• TASK:
Copy the data word for word, starting at its first line and ending with the line that contains "so click(x=343, y=344).".
-- Start DATASET --
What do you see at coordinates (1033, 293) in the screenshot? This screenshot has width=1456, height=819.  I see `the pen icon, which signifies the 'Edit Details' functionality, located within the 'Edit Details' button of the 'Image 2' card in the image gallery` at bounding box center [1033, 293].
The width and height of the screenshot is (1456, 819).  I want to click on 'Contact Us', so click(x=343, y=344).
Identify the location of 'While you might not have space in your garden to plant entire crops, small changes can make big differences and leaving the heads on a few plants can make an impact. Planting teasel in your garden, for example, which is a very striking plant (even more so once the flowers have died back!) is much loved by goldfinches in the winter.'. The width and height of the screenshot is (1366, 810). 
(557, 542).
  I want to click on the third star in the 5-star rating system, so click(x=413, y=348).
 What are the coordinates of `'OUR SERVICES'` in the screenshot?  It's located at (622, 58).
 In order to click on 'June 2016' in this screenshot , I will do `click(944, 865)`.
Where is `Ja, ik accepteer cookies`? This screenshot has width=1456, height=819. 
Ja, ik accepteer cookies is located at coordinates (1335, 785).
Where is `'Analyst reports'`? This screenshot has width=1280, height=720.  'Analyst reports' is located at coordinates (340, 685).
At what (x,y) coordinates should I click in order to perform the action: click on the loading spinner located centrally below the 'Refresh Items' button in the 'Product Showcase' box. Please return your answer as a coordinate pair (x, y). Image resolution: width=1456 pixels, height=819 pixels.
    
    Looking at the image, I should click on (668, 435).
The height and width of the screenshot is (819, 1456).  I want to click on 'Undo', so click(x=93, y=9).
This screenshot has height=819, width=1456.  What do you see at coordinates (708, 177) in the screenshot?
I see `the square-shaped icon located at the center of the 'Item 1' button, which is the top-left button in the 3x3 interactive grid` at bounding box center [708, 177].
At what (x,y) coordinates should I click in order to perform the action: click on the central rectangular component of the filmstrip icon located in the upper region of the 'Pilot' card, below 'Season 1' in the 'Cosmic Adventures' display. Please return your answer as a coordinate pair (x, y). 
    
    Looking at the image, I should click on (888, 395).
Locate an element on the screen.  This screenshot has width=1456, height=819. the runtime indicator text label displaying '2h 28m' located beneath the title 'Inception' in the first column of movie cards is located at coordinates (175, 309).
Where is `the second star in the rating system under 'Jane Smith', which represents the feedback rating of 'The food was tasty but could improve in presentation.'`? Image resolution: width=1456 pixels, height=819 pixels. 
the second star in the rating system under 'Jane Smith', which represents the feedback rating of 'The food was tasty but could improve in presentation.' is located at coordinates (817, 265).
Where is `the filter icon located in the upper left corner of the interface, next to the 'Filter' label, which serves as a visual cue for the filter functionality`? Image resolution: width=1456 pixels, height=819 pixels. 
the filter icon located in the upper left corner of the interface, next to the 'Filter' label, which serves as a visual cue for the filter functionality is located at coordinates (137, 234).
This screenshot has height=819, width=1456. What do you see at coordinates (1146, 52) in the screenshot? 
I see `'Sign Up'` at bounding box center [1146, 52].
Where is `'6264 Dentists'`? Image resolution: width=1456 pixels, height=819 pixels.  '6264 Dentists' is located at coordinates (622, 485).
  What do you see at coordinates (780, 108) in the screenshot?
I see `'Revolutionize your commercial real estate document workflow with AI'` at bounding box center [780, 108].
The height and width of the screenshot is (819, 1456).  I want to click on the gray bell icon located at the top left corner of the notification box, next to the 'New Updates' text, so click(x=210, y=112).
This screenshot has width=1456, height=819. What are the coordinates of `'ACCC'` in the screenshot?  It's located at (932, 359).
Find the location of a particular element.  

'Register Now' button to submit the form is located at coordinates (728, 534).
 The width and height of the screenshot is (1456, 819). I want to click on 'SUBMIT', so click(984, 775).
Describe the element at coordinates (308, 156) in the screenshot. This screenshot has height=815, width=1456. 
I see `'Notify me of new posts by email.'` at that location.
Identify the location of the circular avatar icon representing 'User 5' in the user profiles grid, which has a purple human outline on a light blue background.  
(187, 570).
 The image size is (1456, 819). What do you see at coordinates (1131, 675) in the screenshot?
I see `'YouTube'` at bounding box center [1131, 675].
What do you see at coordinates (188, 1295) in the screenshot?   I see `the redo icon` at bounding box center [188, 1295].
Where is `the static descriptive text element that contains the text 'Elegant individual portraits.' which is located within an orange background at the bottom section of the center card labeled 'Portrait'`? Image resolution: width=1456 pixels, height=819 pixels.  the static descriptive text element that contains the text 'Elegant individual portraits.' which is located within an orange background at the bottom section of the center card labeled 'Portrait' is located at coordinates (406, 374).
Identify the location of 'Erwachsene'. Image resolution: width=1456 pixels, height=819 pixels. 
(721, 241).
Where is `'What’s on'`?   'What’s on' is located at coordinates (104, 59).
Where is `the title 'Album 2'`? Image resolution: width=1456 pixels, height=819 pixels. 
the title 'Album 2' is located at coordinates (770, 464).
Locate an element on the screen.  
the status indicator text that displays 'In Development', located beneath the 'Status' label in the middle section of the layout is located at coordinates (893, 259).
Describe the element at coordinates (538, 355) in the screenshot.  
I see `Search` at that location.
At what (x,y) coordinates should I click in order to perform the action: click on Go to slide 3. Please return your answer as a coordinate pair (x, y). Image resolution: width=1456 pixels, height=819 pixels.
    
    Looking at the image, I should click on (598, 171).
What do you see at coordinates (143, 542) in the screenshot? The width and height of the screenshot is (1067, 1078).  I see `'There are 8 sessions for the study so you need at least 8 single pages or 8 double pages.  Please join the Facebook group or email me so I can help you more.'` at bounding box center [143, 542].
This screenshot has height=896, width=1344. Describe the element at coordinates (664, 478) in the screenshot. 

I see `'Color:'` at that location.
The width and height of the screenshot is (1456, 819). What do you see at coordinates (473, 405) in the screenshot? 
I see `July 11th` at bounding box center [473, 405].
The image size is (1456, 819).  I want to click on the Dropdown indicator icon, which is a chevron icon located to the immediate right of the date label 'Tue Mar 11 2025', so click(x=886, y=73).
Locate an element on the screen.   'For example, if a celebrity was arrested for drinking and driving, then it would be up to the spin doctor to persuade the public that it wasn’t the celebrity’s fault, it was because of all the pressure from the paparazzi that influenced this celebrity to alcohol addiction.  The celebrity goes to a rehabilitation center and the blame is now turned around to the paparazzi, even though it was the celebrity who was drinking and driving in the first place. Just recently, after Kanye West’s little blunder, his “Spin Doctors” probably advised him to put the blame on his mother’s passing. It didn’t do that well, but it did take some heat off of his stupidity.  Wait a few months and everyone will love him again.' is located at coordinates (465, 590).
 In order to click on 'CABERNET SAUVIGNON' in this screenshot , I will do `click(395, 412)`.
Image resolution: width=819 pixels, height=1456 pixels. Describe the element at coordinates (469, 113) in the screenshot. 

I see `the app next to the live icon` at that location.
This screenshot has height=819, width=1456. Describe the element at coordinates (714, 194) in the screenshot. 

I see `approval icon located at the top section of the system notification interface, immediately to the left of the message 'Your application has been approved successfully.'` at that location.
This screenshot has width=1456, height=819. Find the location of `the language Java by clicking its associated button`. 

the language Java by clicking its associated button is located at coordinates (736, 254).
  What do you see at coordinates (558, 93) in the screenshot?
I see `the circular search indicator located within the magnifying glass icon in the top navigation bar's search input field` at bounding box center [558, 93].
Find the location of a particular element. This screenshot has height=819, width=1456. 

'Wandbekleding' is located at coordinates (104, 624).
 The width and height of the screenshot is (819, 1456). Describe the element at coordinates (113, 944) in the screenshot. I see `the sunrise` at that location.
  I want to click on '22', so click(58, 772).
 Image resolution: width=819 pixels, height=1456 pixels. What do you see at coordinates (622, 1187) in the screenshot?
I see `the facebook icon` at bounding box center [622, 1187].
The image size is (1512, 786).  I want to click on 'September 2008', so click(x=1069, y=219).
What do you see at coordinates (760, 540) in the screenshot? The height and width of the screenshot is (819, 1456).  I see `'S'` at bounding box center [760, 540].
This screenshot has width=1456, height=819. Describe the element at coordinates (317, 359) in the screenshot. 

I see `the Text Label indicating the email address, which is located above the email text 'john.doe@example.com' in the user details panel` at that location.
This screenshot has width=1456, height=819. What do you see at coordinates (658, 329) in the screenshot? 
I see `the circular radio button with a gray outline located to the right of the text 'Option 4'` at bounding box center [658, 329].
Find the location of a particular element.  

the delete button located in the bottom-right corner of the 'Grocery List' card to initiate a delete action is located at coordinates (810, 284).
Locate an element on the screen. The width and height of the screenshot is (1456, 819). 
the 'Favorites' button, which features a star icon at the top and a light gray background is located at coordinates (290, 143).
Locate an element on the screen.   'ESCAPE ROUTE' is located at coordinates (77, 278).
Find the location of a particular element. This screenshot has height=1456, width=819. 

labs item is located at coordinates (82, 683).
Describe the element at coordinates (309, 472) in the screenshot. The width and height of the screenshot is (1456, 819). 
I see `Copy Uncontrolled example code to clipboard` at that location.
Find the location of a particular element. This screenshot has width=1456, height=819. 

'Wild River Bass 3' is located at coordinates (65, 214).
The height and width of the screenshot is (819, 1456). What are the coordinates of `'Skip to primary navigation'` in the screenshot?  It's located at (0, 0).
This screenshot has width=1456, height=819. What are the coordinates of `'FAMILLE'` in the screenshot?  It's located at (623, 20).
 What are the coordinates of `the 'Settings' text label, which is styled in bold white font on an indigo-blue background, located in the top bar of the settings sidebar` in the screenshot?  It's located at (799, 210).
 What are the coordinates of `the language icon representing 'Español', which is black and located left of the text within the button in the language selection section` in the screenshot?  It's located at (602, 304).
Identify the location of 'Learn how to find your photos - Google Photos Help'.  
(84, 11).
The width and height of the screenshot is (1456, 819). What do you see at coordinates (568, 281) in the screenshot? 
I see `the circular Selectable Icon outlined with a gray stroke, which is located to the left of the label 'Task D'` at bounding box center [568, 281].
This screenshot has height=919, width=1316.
-- End DATASET --
• ANSWER TO THE EXERCISE:
What do you see at coordinates (1033, 293) in the screenshot? This screenshot has width=1456, height=819.  I see `the pen icon, which signifies the 'Edit Details' functionality, located within the 'Edit Details' button of the 'Image 2' card in the image gallery` at bounding box center [1033, 293].
The width and height of the screenshot is (1456, 819).  I want to click on 'Contact Us', so click(x=343, y=344).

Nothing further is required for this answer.